Background
Obese patients are thought to be at higher risk of post-operative medical complications. We sought to determine whether body mass index (BMI) is associated with post-operative in-hospital non-cardiac complications following urgent hip fracture repair.
Methods
We conducted a population-based study of Olmsted County, Minnesota residents operated for hip fracture in 1988–2002. BMI was categorized as underweight (<18.5kg/m2), normal (18.5–24.9kg/m2), overweight (25.0–29.9kg/m2) and obese (≥30kg/m2). Post-operative inpatient non-cardiac medical complications were assessed. Complication rates were estimated for each BMI category and overall complication rates were assessed using logistic regression models adjusted for age, sex, calendar year, and American Society of Anesthesia (ASA) class.
Results
There were 184 (15.6%) underweight, 640 (54.2%) normal, 251 (21.3%) overweight, and 105 (8.9%) obese hip fracture repairs (mean age, 84.2±7.5 years; 80% female). No significant difference was found among the BMI categories for baseline ASA status (ASA III–IV vs. I–II; p=0.14).
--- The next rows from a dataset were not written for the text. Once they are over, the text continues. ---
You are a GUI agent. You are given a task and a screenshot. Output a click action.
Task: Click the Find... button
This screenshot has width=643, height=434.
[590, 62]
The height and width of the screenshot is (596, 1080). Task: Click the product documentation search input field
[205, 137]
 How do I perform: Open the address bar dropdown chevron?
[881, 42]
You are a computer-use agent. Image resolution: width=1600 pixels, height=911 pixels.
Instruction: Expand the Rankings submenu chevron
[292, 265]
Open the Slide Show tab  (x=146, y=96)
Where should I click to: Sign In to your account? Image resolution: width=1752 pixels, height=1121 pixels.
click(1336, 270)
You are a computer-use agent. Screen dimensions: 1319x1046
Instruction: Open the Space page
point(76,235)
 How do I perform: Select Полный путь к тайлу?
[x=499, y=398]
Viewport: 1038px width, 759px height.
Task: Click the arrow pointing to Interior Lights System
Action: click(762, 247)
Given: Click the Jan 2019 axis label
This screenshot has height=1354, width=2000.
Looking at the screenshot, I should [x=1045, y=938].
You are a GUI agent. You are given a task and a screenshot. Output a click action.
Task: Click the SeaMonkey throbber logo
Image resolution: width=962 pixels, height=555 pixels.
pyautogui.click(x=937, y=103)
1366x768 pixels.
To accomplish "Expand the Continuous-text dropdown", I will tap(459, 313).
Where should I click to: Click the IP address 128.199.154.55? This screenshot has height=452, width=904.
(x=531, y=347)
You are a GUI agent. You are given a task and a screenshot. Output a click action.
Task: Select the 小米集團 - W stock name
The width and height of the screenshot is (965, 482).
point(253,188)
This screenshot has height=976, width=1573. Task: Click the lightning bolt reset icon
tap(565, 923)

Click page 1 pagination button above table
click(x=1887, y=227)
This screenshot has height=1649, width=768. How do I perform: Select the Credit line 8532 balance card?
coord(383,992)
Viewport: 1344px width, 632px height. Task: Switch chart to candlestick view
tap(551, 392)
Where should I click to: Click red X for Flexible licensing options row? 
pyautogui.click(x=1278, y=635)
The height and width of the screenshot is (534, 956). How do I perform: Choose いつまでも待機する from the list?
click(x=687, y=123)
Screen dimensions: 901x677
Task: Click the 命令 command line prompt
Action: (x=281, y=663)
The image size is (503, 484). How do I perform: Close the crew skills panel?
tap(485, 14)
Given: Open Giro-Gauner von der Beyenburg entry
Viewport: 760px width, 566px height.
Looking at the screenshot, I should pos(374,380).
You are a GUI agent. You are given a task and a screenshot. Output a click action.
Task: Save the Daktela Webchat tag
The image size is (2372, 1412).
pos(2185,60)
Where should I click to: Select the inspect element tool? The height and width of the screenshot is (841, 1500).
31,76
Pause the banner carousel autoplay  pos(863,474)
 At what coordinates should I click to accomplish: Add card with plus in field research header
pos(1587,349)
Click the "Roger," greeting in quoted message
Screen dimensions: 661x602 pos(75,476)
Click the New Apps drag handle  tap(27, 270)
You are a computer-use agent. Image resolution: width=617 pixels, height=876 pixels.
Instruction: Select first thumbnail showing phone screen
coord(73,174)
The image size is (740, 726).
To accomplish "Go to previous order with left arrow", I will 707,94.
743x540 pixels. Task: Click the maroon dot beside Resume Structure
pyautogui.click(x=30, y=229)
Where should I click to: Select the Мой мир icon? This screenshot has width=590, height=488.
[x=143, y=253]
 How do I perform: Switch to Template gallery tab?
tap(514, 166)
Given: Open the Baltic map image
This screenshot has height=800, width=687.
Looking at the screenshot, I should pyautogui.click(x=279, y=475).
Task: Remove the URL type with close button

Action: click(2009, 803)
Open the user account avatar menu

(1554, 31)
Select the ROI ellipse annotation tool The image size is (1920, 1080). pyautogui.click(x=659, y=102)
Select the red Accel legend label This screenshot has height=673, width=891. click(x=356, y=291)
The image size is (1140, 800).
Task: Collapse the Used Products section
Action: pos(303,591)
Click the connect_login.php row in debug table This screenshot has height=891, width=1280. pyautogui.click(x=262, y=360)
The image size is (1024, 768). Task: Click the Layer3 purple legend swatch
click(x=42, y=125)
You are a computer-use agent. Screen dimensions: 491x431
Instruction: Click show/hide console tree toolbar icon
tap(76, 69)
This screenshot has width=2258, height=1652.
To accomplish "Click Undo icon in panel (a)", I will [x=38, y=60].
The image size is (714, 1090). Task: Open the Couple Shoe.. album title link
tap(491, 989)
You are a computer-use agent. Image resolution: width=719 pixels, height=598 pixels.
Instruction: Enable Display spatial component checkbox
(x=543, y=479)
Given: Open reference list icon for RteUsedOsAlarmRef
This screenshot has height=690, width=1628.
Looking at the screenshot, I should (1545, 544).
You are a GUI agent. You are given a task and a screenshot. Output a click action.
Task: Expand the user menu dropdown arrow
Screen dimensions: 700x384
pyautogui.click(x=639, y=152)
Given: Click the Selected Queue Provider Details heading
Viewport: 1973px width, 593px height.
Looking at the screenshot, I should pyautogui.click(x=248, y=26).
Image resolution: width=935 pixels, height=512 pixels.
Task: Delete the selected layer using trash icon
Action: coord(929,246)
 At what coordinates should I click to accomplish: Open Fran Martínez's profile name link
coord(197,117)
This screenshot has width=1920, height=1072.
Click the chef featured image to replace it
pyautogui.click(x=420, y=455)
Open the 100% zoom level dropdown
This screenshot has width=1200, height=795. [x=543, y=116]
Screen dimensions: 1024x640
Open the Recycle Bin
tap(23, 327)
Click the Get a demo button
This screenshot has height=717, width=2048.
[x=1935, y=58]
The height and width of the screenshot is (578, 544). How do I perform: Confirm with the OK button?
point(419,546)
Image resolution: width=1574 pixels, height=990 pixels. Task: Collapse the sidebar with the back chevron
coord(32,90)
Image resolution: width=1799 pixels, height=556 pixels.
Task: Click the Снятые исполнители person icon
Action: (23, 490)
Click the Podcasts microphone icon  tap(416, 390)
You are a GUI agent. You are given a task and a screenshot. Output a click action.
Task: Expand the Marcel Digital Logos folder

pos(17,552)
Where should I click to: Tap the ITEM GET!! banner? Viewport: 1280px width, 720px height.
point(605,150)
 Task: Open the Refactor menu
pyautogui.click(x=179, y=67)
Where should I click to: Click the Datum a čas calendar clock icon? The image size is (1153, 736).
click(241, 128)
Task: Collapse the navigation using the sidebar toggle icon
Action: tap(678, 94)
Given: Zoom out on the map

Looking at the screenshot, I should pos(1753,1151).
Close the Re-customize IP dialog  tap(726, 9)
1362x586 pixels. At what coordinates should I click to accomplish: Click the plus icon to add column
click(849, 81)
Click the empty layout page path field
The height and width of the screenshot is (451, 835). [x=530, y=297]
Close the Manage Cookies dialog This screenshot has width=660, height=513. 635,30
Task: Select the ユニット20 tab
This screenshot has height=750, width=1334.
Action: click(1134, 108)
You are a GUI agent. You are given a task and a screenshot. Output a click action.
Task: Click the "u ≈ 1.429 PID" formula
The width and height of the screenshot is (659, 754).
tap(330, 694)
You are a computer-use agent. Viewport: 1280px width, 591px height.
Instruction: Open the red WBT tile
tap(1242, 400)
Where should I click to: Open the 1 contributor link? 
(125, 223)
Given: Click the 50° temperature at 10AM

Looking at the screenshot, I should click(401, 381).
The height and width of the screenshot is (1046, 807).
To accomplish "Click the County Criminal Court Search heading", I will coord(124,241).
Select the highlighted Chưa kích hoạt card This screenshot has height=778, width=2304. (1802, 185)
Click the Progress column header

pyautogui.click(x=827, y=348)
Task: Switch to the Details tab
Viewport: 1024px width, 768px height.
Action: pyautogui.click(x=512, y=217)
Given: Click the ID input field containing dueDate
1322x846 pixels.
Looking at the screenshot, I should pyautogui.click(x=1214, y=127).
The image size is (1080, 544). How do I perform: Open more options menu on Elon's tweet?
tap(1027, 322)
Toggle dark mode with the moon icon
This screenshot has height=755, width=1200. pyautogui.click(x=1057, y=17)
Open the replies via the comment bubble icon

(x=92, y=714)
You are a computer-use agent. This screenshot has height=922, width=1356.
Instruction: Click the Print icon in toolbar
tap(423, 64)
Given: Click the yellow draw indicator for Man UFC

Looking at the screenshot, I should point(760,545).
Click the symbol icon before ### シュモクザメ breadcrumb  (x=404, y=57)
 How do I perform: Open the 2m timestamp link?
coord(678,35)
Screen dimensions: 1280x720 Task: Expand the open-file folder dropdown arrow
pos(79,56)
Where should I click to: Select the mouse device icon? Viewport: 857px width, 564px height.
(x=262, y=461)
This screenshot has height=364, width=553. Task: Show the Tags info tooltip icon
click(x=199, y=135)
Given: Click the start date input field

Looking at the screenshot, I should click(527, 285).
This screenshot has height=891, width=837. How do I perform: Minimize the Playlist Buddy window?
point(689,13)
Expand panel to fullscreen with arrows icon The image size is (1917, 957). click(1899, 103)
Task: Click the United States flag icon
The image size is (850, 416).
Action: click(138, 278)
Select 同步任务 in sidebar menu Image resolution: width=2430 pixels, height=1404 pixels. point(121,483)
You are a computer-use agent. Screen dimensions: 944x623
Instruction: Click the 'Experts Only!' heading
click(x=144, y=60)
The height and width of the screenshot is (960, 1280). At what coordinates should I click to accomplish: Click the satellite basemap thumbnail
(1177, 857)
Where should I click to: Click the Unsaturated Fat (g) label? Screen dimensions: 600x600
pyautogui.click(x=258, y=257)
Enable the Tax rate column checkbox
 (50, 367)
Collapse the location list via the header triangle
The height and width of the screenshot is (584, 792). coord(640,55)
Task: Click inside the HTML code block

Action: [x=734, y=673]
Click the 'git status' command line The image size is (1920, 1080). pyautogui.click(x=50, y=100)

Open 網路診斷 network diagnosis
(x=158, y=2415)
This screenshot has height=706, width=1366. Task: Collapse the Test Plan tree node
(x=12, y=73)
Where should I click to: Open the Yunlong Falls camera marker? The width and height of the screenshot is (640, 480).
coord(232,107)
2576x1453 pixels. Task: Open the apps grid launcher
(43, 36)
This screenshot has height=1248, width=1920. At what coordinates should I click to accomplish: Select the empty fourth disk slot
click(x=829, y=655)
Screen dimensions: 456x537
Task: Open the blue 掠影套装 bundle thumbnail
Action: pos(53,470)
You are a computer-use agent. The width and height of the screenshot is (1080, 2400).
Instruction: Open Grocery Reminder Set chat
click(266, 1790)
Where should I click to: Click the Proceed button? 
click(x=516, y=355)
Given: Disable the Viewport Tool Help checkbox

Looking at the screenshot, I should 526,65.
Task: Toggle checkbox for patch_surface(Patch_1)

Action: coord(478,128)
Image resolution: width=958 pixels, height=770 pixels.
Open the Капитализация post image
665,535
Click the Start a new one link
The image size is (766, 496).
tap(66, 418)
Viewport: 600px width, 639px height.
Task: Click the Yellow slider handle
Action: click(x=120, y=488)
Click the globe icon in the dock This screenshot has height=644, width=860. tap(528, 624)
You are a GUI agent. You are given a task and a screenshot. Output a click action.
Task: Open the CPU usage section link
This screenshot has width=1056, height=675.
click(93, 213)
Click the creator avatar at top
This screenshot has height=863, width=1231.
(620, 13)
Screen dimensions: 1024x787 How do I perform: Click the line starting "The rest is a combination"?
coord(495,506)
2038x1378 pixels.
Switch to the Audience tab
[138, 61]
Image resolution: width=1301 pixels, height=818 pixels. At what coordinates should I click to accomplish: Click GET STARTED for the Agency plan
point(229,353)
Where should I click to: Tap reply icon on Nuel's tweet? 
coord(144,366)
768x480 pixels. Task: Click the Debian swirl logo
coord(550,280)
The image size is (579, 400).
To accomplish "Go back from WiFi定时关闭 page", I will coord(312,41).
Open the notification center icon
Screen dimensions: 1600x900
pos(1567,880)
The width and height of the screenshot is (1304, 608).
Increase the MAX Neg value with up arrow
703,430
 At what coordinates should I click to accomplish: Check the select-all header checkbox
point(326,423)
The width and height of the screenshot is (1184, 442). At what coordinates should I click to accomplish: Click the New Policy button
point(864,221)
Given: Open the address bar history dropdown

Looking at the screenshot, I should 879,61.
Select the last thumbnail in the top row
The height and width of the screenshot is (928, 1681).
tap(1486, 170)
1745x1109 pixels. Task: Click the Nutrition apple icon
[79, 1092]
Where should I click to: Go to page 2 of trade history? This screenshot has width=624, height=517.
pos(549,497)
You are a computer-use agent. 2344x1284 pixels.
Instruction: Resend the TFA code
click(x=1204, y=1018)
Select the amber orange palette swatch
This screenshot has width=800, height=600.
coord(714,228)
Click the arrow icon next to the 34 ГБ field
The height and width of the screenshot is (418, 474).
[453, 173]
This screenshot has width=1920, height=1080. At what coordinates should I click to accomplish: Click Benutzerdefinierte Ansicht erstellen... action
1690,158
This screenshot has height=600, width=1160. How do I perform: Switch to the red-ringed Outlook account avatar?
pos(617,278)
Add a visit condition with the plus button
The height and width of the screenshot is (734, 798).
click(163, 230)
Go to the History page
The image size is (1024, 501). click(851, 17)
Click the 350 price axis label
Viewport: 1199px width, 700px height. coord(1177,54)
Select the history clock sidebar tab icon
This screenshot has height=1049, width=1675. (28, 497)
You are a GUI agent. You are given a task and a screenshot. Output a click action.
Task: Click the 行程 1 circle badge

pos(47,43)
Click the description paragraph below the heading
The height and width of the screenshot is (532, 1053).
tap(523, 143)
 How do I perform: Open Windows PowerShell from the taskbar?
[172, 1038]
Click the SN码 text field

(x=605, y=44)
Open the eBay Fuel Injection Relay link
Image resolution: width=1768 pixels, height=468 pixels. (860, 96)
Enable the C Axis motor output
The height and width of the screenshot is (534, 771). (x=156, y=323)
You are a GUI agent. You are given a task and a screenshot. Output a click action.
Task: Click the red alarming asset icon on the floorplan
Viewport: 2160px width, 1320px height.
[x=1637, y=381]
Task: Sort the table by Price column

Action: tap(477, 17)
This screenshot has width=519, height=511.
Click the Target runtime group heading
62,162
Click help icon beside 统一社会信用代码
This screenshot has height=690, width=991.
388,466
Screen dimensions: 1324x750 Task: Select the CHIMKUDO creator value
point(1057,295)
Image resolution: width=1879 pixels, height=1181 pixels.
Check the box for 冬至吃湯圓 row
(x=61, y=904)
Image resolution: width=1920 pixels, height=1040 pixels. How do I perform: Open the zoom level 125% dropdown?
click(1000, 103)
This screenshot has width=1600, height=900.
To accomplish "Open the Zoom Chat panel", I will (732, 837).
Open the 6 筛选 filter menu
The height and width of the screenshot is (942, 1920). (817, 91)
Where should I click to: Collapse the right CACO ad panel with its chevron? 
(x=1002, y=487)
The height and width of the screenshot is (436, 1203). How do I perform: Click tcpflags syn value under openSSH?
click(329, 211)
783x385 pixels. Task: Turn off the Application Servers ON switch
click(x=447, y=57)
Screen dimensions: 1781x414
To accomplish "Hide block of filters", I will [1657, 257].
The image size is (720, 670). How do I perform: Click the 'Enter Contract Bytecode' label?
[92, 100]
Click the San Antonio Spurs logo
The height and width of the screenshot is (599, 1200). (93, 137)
After adjustment, the risk of developing an inpatient non-cardiac complication for each BMI category, compared to normal BMI, was: underweight (OR 1.33; 95%CI: 0.95–1.88; p=0.10), overweight (OR 1.01;95%CI: 0.74–1.38; p=0.95), and obese (OR 1.28;95%CI: 0.82–1.98; p=0.27). Multivariate analysis using stepwise selection demonstrated that an ASA status of III–V vs. I–II(OR 1.84, 95%CI: 1.25–2.71; p=0.002), a history of chronic obstructive pulmonary disease or asthma (OR 1.58; 95%CI: 1.18–2.12; p=0.002), male sex (OR 1.49, 95%CI:1.10–2.02; p=0.01) and older age (OR 1.05;95%CI: 1.03–1.06; p<0.001), significantly contributed to an increased risk of developing a post-operative non-cardiac inpatient complication. Underweight patients had higher in-hospital mortality rates than normal BMI patients (9.3 vs. 4.4%; p=0.01).
Conclusions
BMI has no significant influence on post-operative non-cardiac medical complications in hip fracture patients. These results attenuate concerns that obese or frail underweight hip fracture patients may be at higher risk post-operatively for inpatient complications.